> _Brief 1_
In the dog training thread, update the passage starting at "lot of play" and ending at "show there ?", swapping "sleeve" for "tug".
> _Brief 2_
In the dog training thread, what change does jaybizy1800 report noticing in the dog's bite work?

> _Selected extract_
########

What does your trainer say about your concerns?


----------



## carmspack (Feb 2, 2011)

lot of play and prey --- dog is having fun -- decoy not putting up much challenge - giving dog the sleeve quickly.

how is her obedience ? does stress show there ? 
you could continue at this level as long as you see the dog , and yourself having fun -- but I wouldn't want to see this dog pitted against a stronger decoy which may reverse things and create a problem.
At this level she isn't in fear or avoidance , but is at the level which is still okay for her --

you can't correct nerves -- you have discovered her level , training does expose this


----------



## jaybizy1800 (Jun 4, 2011)

Her obedience is pretty good. She is fully trained off leash and shows no signs of stress during obedience training. She's definitely having fun and showing lots of prey drive during her bite work, but I notice she's not holding her bite like she used to.

Our trainier said she's doing good, but Im new to the sport and all I know is what I read on here and videos on YouTube.


----------



## DaniFani (Jan 24, 2013)

########

> _Record set_
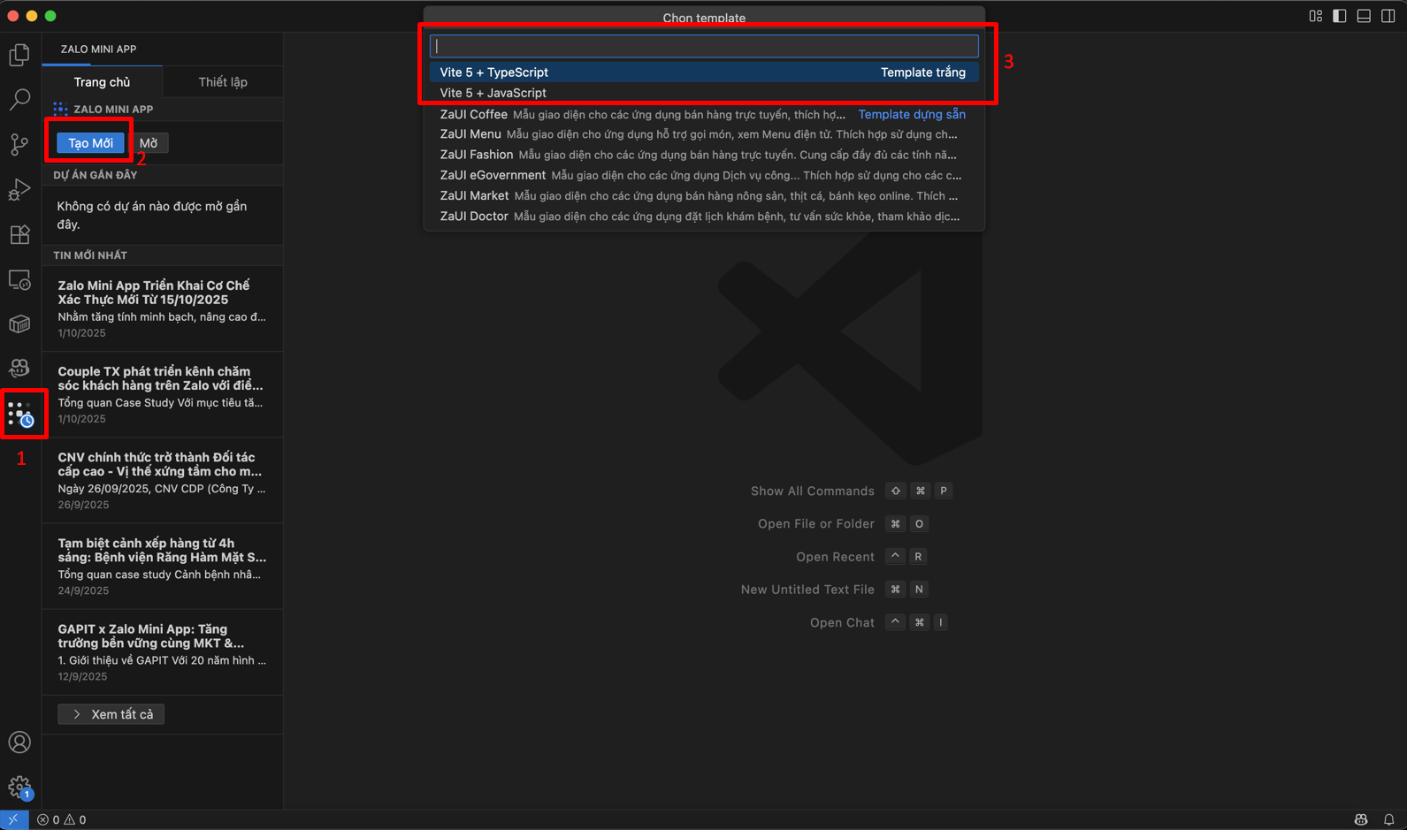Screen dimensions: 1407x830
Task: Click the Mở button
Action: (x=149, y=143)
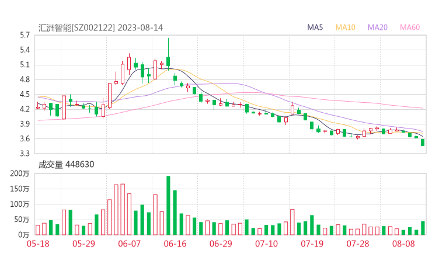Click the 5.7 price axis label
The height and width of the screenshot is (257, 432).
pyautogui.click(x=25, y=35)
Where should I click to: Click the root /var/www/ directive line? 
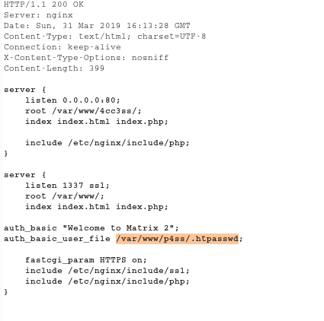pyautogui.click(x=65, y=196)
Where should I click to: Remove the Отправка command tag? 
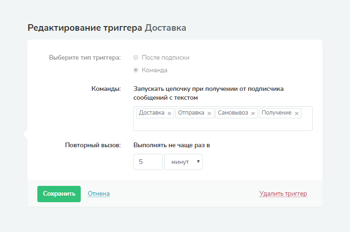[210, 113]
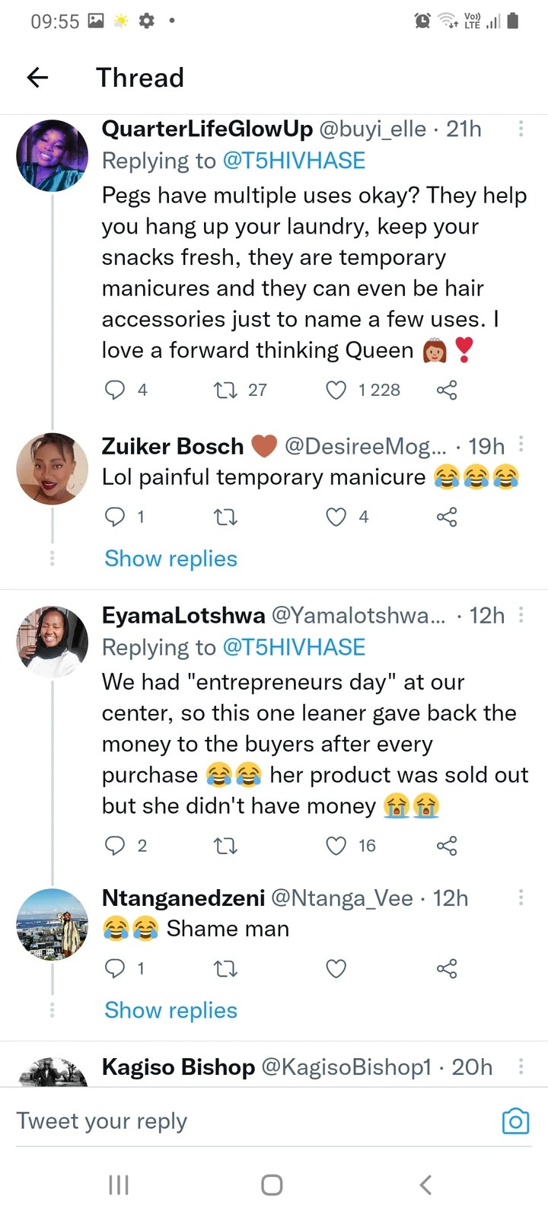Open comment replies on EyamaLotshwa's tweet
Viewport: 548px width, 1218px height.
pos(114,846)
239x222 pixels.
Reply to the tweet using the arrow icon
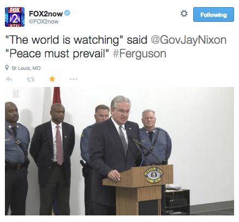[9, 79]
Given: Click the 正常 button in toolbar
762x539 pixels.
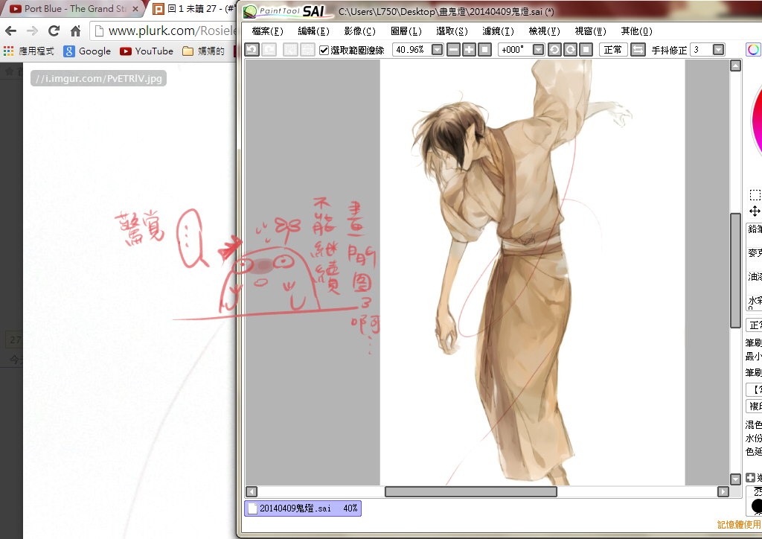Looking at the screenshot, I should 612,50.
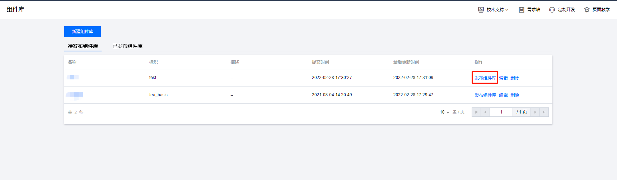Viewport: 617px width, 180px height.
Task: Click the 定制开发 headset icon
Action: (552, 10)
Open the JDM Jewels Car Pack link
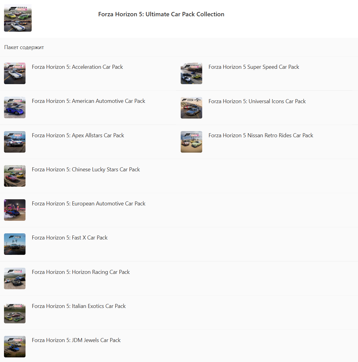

########

> _Answer box 1_
lot of play and prey --- dog is having fun -- decoy not putting up much challenge - giving dog the tug quickly.

how is her obedience ? does stress show there ?

> _Answer box 2_
She is not holding her bite like she used to.